Exercise goal:
The answer must consist solely of the lines from the line with "The image size is (703, 1568)." to the end of the data below, transcribed exactly and with no pictures.

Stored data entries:

______

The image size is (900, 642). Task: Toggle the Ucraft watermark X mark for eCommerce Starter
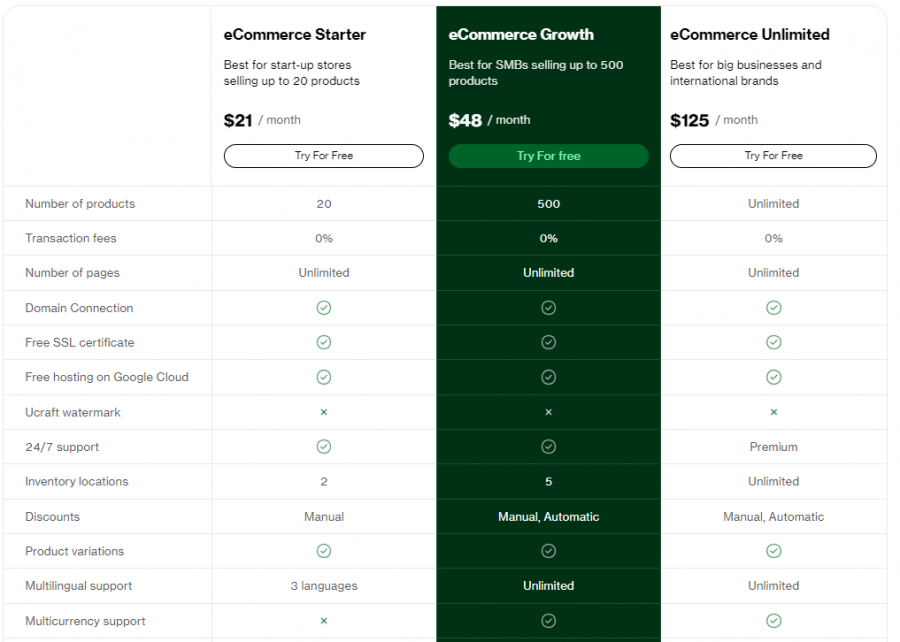(323, 411)
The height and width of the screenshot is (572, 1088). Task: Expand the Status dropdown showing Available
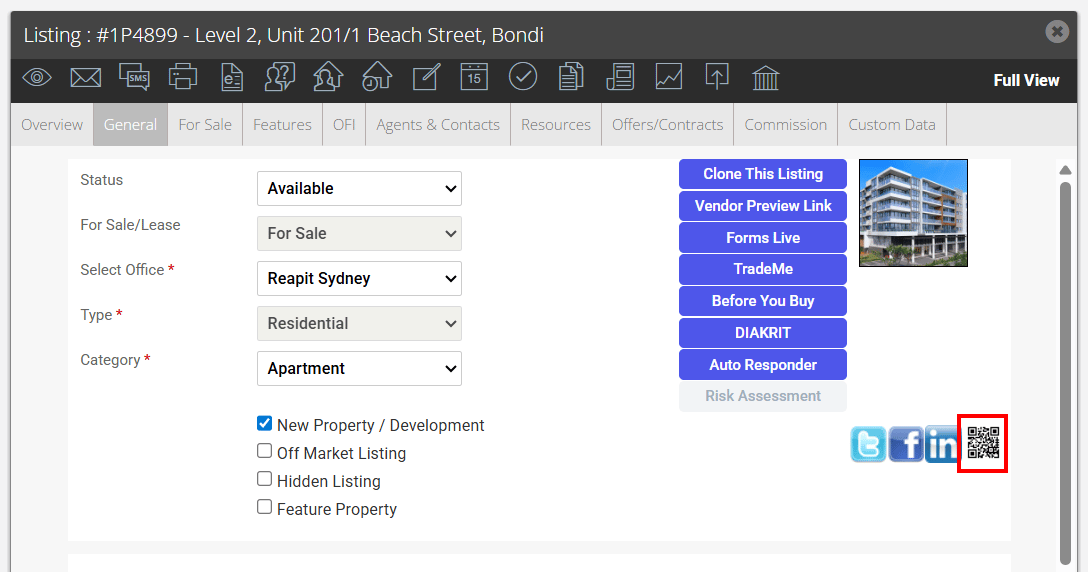click(359, 189)
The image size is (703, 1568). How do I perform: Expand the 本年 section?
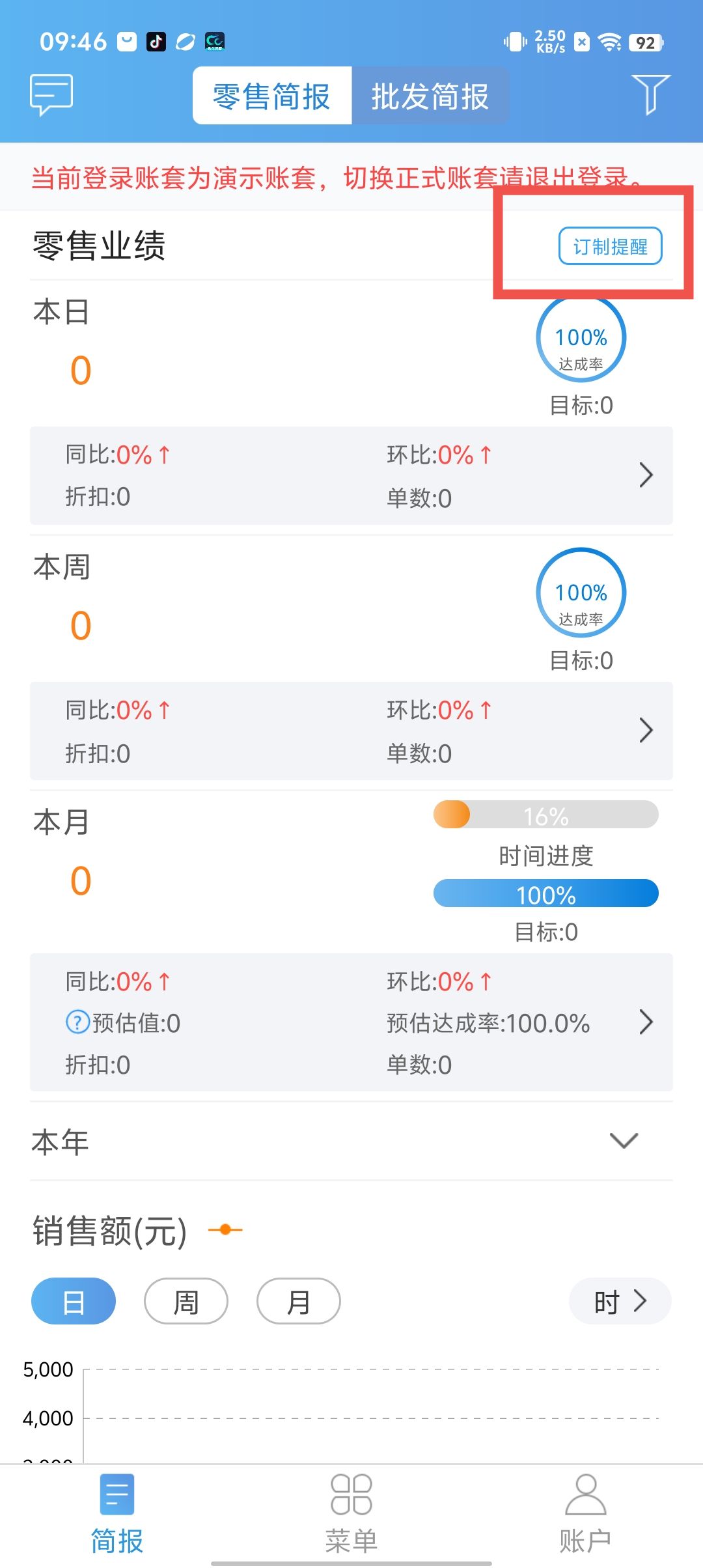click(624, 1141)
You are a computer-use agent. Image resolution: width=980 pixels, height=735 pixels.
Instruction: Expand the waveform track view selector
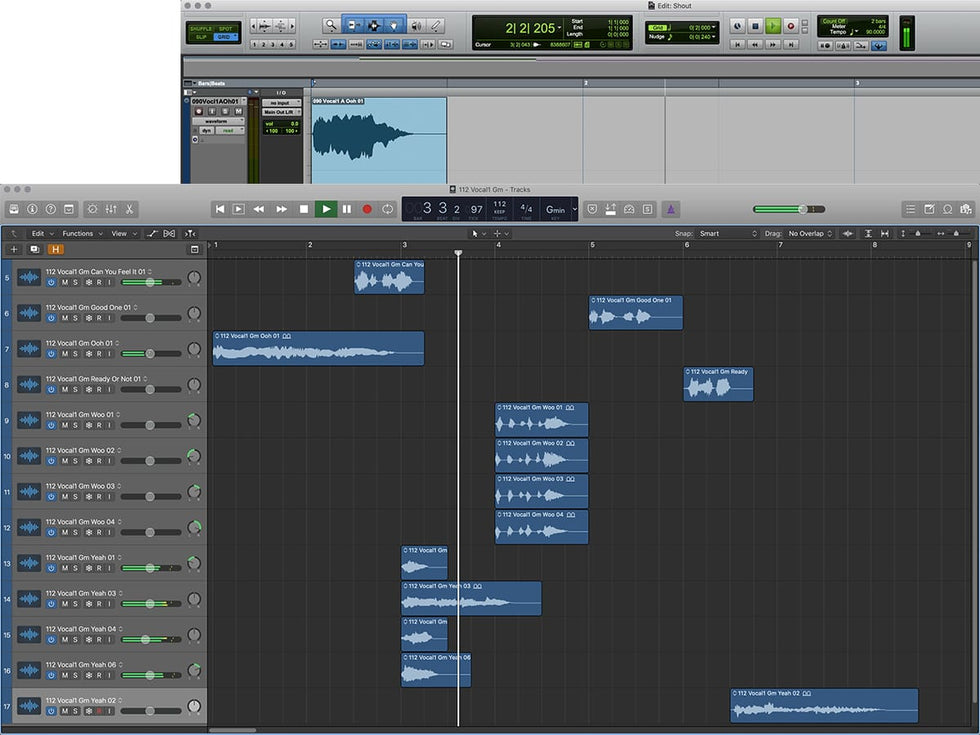pyautogui.click(x=218, y=121)
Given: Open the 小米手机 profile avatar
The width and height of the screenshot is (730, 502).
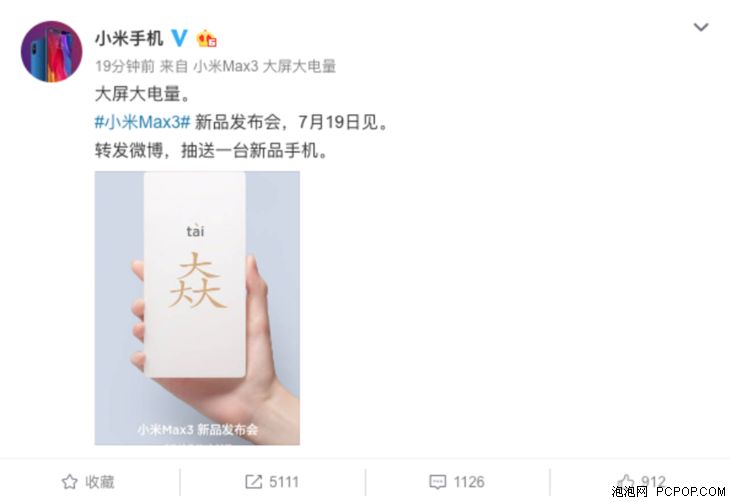Looking at the screenshot, I should coord(52,51).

______

Answer to the problem:
The image size is (703, 1568). How do I perform: Expand the 本年 section?
click(624, 1141)
You are a computer-use agent. Image resolution: width=980 pixels, height=735 pixels.
Instruction: Expand the waveform track view selector
pyautogui.click(x=218, y=121)
Given: Open the 小米手机 profile avatar
The width and height of the screenshot is (730, 502).
Looking at the screenshot, I should coord(52,51).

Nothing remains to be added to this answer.